Seems like a lot of work for a benefit that is hard for me to quantify. I agree that dowels would be pretty strong in this situation.

Modern structural fasteners are really strong and tend to stay put if more than 2/3rd of the length stays in solid wood. The joints used in these frames use titebond3 and long structural fasteners to keep the pieces together. I built a prototype frame and did some destructive testing to see where it might fail.

My conclusion was that the glue joints with fasteners removed are very strong enough without fasteners. Because the fasteners were inserted during gluing some (not all) were stuck in there and my impact driver could not remove them. When I tried to make it break the joints with the fasteners would not allow enough deflection to snap the glue joint (a hardwood dowel of sufficient size would do the same I expect). I figured it was "good enough" and suitable for my build. I don't have a ton of time so ease of build is important for me.
 
^^^Lol!!! That is a lot better than most commercially built truck campers that don’t even use a high quality glue or any glue at all! My grandkids will probably have a heck of a time getting rid of my ugly old camper! I came to my conclusions after having to rebuilt the wooden boxes I hauled tire chains around in in my Jeep every couple of years, dowels made all the difference.
 


More coming this weekend....will be mounting flexible solar panels on the roof.
 
My experience is anywhere you put a metal screw over time it attracts moisture and weakens the wood around the screw allowing the screw to work out as it vibrates down the road.
I think that's why steel washers were invented.
 
This is super cool! Thanks for posting.

If you want to build a light camper, it's hard to beat wood. Similar to one I made 22 years ago on a '84 Toyota. I used 2.7mm luan on both sides and covered it with fiberglass, and mounted it direct to the frame. Tough enough to knock big branches out of the way all day long!

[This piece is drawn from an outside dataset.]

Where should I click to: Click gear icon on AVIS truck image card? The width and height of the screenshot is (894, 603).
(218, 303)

The one I'm making now (for a Tundra) has no wood; all PVC foam, fiberglass and carbon. It's a PITA and very dirty sanding that stuff... and I'm not even trying to make it pretty. Kinda wish I'd used wood. Wood may or may not last as long, but long enough.

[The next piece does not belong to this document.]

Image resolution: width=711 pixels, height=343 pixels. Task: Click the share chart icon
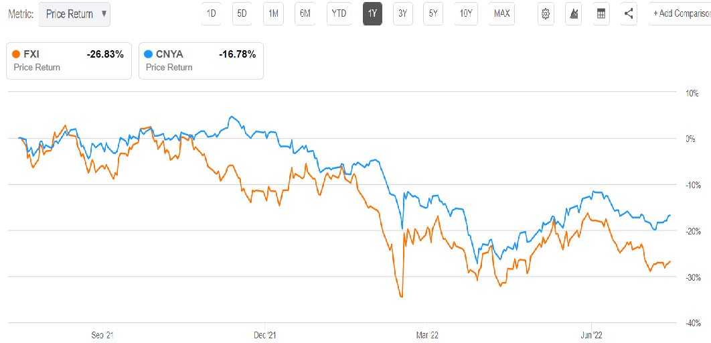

What are those windows? They look similar to the Dometic knockoffs from China, but those have trim rings, shades, and screens.
 
This is super cool! Thanks for posting.

If you want to build a light camper, it's hard to beat wood. Similar to one I made 22 years ago on a '84 Toyota. I used 2.7mm luan on both sides and covered it with fiberglass, and mounted it direct to the frame. Tough enough to knock big branches out of the way all day long!

The one I'm making now (for a Tundra) has no wood; all PVC foam, fiberglass and carbon. It's a PITA and very dirty sanding that stuff... and I'm not even trying to make it pretty. Kinda wish I'd used wood. Wood may or may not last as long, but long enough.

What are those windows? They look similar to the Dometic knockoffs from China, but those have trim rings, shades, and screens.
they were some cheap surplus windows I got off ebay.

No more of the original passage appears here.